Congress originally passed the requirements in the 1990 Clean Air Act, but some plants were exempt — essentially grandfathered in.

In 2008, the last year of the administration of President George W. Bush, The U. S. Court of Appeals for the District of Columbia ruled that a 2005 EPA exemption — a cap and trade rule allowing power plants to purchase credits from other plants that had cut emissions — violated the Clean Air Act.

The June 20 vote was on Inhofe's proposal to continue exemptions for coal- and oil-fired plants.

The Rehberg campaign also continued its attack in Friday's release on a stalled proposal by Tester dealing with U. S. Forest Service land in western Montana.

Tester's bill proposes creating the first wilderness areas in Montana in decades, creating recreation areas and mandating logging on forest service lands, with one focus on areas with dead trees killed by pine beetles.

Rehberg has consistently opposed the bill, which Tester announced he has again attached to a Senate bill, his third attempt to pass the proposal.

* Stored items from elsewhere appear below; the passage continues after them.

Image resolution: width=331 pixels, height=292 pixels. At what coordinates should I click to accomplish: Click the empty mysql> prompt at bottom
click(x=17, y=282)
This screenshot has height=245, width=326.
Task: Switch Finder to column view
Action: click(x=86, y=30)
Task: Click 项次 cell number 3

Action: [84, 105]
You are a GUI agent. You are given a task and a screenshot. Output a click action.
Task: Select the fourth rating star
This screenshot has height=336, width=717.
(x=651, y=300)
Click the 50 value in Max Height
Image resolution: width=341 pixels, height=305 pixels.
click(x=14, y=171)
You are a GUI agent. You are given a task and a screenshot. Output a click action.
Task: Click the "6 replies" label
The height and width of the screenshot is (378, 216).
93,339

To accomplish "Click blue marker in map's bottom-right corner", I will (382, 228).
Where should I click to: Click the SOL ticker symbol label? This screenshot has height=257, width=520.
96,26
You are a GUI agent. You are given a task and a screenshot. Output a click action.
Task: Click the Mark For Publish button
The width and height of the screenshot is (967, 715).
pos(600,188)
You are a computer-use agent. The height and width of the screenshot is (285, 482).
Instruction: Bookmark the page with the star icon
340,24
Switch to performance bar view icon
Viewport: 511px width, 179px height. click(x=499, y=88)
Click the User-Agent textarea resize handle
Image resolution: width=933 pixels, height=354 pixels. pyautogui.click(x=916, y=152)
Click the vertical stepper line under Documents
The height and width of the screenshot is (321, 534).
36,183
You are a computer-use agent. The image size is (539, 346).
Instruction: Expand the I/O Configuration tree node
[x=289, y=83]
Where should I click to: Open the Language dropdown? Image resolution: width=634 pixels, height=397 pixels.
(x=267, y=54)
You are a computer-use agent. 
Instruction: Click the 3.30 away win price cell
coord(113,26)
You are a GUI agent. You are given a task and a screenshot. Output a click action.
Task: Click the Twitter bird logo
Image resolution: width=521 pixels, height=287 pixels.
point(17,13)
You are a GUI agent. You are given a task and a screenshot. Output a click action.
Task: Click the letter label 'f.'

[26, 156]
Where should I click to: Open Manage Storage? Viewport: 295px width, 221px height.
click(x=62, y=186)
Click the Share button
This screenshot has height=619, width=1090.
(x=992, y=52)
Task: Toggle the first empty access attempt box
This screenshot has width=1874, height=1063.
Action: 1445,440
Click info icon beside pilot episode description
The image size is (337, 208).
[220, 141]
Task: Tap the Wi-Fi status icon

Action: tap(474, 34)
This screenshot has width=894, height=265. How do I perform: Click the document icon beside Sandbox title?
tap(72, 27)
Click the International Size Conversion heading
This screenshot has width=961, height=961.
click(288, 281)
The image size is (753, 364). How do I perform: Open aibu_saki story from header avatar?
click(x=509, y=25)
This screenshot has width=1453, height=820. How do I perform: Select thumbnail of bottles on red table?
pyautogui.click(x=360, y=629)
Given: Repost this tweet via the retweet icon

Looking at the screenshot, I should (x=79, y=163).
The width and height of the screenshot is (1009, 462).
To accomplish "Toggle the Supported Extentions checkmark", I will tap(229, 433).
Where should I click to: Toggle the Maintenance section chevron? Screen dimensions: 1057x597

Rehberg's campaign cited the bill as an example of Tester's anti-business, pro-environmentalism stance, which it said has made him a favorite of environmental groups.

"Tester's anti-coal votes aren't the only example where his allegiance to extreme environmentalists is causing him problems, " Friday's release said.

The release cites an Environment and Economic Policy article in which Beaverhead County residents speak against Tester's bill. The release quotes Steve Jennings, president of the Beaverhead Outdoors Association in Dillon, as saying the bill rewards extreme environmentalists.

"That is the way it works in Tester's office: ignore, and blow off anybody who isn't paying millions in contributions to his campaign, which is basically the environmental community, because they want Montana locked up," Jennings is quoted as saying.

The Tester campaign has cited collaboration between environmentalists, recreationalists and members of the lumber industry as the driving force behind the bill.

Rehberg has said the problem with the lumber part of the bill is that environmental groups could sue to stop the logging.

Murphy said this morning that the headbutting between logging and environmentalism was what started the problem.

"If Congressman Dennis Rehberg started putting Montana ahead of his own political campaign, and if he had listened to the 72 percent of Montanans who support this bipartisan, made-in-Montana solution, he would know that his false, 30-year-old talking points are exactly what caused this problem in the first place, " Murphy said.